HELP (2): un progetto che unisce generazioni per fare del bene
Scritto da Redazione Radio Bocconi il 14 Marzo 2026
Lo scorso venerdì 6 marzo è uscito HELP (2), album collaborativo di War Child UK.
Il progetto, che è stato più volte definito un “all star indie album“, è una raccolta di brani inediti e cover firmati dagli artisti più influenti del panorama alternativo degli ultimi anni. Straordinarie collaborazioni per un fine più che nobile: l’intero ricavato sarà devoluto a War Child UK, associazione benefica che da anni aiuta i bambini in zone di guerra in tutto il mondo.
L’annuncio è stato lanciato sui social prima di tutti da War Child, e alla grande notizia ha fatto seguito, poco dopo, l’uscita del singolo Opening Night degli Arctic Monkeys: prima traccia dell’album, nonché ritorno della band dopo il successo di The Car del 2022.
Il progetto è stato portato avanti e, naturalmente, prodotto da James Ford, che, con questa iniziativa, ha coinvolto grandi nomi della musica come Pulp, Oasis, Damon Albarn (di Blur e Gorillaz) e Depeche Mode. Ford ha riunito molti artisti con cui ha lavorato negli anni – come gli stessi Monkeys, le The Last Dinner Party, i Fontaines D.C. – e, soprattutto, ha scelto di dare spazio ai nuovi protagonisti della scena contemporanea: Olivia Rodrigo, Cameron Winter, Black Country, New Road, Wet Leg e English Teacher, solo per citarne alcuni.
L’album vede un totale di 23 tracce (24 contando il vinile 33 giri di Acquiesce degli Oasis registrata live a Wembley nel 2025, acquistabile sempre per beneficenza), alcune delle quali sono accompagnate da brevi video, interamente girati da bambini, delle sessioni di registrazione presso gli Abbey Road Studios.

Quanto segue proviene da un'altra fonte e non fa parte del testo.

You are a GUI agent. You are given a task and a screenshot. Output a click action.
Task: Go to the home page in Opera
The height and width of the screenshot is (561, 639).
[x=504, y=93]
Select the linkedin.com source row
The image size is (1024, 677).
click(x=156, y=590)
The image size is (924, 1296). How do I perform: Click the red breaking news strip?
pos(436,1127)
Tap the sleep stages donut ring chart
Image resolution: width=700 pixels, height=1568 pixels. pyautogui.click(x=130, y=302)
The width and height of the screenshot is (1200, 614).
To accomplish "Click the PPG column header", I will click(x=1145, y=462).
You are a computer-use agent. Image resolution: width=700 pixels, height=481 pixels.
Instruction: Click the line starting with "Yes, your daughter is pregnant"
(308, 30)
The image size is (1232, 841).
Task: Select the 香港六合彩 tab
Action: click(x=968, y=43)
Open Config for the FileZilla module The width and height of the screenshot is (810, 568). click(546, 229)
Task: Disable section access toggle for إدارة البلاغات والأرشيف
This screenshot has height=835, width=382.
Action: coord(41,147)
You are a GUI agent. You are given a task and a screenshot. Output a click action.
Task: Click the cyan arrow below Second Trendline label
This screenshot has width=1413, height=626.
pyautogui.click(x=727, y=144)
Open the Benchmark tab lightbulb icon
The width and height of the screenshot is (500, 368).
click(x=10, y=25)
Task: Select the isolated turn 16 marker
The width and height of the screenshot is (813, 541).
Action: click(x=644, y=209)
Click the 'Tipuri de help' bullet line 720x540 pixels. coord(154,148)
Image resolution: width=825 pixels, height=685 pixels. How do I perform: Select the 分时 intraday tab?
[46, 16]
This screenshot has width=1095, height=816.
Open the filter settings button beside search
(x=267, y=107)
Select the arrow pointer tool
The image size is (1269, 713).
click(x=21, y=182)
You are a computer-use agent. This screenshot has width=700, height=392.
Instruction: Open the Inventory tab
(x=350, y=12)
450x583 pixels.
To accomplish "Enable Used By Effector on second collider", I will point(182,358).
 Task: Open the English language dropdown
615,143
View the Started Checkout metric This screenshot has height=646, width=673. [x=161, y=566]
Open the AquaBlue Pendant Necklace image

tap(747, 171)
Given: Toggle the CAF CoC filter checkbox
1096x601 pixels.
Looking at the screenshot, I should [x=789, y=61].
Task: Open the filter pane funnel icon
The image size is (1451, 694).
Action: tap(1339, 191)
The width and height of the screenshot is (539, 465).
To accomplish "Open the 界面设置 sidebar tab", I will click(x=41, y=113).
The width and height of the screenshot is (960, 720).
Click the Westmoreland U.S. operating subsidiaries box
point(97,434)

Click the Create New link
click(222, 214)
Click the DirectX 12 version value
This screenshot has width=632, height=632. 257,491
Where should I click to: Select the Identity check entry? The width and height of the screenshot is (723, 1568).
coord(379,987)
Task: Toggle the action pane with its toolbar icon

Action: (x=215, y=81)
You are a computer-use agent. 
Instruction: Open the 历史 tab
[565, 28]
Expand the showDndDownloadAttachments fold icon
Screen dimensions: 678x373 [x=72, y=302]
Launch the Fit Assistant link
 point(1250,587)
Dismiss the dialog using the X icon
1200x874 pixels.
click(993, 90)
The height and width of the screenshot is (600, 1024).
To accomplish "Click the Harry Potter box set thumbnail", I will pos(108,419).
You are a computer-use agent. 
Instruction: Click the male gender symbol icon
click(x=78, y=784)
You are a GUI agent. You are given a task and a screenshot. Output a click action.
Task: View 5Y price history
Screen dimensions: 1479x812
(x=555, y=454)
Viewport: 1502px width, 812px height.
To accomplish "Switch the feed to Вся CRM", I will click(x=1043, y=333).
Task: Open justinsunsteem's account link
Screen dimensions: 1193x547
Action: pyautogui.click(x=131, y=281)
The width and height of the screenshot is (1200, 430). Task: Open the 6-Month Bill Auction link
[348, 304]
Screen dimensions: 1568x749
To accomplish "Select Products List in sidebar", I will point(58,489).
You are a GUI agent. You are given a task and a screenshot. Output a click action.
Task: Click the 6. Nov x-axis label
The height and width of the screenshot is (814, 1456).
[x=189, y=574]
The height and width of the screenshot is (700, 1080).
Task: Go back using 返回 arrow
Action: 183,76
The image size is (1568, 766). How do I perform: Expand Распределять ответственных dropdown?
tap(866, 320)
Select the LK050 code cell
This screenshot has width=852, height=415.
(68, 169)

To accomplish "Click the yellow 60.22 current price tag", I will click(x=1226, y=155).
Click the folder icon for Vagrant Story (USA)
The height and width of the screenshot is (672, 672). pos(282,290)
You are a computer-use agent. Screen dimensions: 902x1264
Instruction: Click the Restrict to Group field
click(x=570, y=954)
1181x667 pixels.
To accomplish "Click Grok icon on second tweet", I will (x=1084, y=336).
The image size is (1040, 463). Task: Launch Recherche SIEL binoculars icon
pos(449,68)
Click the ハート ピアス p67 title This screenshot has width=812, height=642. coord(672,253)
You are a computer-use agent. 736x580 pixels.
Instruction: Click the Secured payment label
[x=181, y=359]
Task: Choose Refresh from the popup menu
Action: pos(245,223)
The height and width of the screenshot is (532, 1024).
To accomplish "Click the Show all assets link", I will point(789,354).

Tra le cover spiccano Lilac Wine, brano reso famoso da Jeff Buckley, interpretata da Arooj Aftab e Beck, e la versione di Beth Gibbons di Sunday Morning dei Velvet Underground, i Fontaines D.C. propongono invece Black Boys on Mopeds di Sinéad O’Connor, come omaggio all’artista che nel 1995 aveva partecipato all’album Help, altro progetto benefico di War Child, che vedeva tra i grandi protagonisti Paul McCartney, Radiohead, Oasis, Blur, Suade e Massive Attack.
Olivia Rodrigo sceglie, invece, The Book of Love dei Magnetic Fields: cover la cui emotività è sicuramente amplificata dal video musicale, registrato da bambini che attualmente si trovano a Gaza, in Sudan, Ucraina e Yemen.
Tra i singoli più rilevanti figurano Warning di Cameron Winter, giovane frontman dei Geese, Strangers dei Black Country, New Road, Begging for Change dei Pulp e Flags di Damon Albarn, Grian Chatten e Kae Tempest, brano emblematico della collettività del progetto.
In un mondo in cui sono circa 520 milioni i bambini che vivono in zone di rischio, HELP(2) è la dimostrazione che la musica è più potente del frastuono della guerra, un messaggio che supera ogni confine e veicolo della speranza di un futuro migliore.